As stars burn, they transform light elements into heavier ones, through nuclear fusion. This process releases energy (the star's radiation) until iron is formed in the star's core - the heaviest stable element. To create elements heavier than iron, additional energy must be input. That happens primarily in supernovae, where the star transforms heavy elements such as iron into yet heavier metals and minerals, using the kinetic energy of the exploding star in its death throes.

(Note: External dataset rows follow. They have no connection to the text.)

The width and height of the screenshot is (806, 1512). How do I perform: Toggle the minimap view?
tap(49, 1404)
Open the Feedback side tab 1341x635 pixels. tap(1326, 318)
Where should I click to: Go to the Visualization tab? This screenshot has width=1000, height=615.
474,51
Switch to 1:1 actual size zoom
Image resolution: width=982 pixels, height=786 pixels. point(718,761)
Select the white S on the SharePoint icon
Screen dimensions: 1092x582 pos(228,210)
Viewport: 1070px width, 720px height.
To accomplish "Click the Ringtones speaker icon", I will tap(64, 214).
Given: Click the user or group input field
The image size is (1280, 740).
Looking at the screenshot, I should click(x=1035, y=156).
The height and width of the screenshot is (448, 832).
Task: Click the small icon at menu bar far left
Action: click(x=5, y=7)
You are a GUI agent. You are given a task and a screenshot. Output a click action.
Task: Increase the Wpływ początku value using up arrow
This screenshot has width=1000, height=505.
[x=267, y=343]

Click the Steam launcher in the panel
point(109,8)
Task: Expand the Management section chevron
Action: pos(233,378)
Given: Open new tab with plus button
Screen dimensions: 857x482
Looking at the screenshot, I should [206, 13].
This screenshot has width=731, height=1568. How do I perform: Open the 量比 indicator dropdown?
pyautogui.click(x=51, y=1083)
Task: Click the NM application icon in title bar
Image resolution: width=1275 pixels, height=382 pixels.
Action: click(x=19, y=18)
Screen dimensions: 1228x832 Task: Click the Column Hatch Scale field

A classmate with a fine voice may read Rogers' poem slowly and clearly.

The Origin of Order

by Pattiann Rogers
in Splitting and Binding, Wesleyan University Press, 1989
Stellar dust has settled.
It is green underwater now in the leaves
Of the yellow crowfoot. Its potentialities
Are gathered together under pine litter
As emerging flower of the pink arbutus.
It has gained the power to make itself again
In the bone-filled egg of osprey and teal.
 
One could say this toothpick grasshopper
Is a cloud of decayed nebula congealed and perching
On his female mating. The tortoise beetle,
Leaving the stripped veins of morning-glory vines
Like licked bones, is a straw-colored swirl
Of clever gases.
 
At this moment there are dead stars seeing
Themselves as marsh and forest in the eyes
Of muskrat and shrew, disintegrated suns
Making songs all night long in the throats
Of crawfish frogs, in the rubbings and gratings
Of the red-legged locust. There are spirits of orbiting
Rock in the shells of pointed winkles
And apple snails, ghosts of extinct comets caught
In the leap of darting hare and bobcat, revolutions
Of rushing stone contained in the sound of these words.
 
Maybe the paths of the Pleiades and Coma clusters
Have been compelled to mathematics by the mind
Contemplating the nature of itself
In the motions of stars. The pattern
Of the starry summer night might be identical
To the structure of the summer heavens circling
Inside the skull. I can feel time speeding now
In all directions deeper and deeper into the black oblivion
Of the electrons directly behind my eyes.
 
Child of the sky, ancestor of the sky, the mind
Has been obligated from the beginning
To create an ordered universe
As the only possible proof
Of its own inheritance.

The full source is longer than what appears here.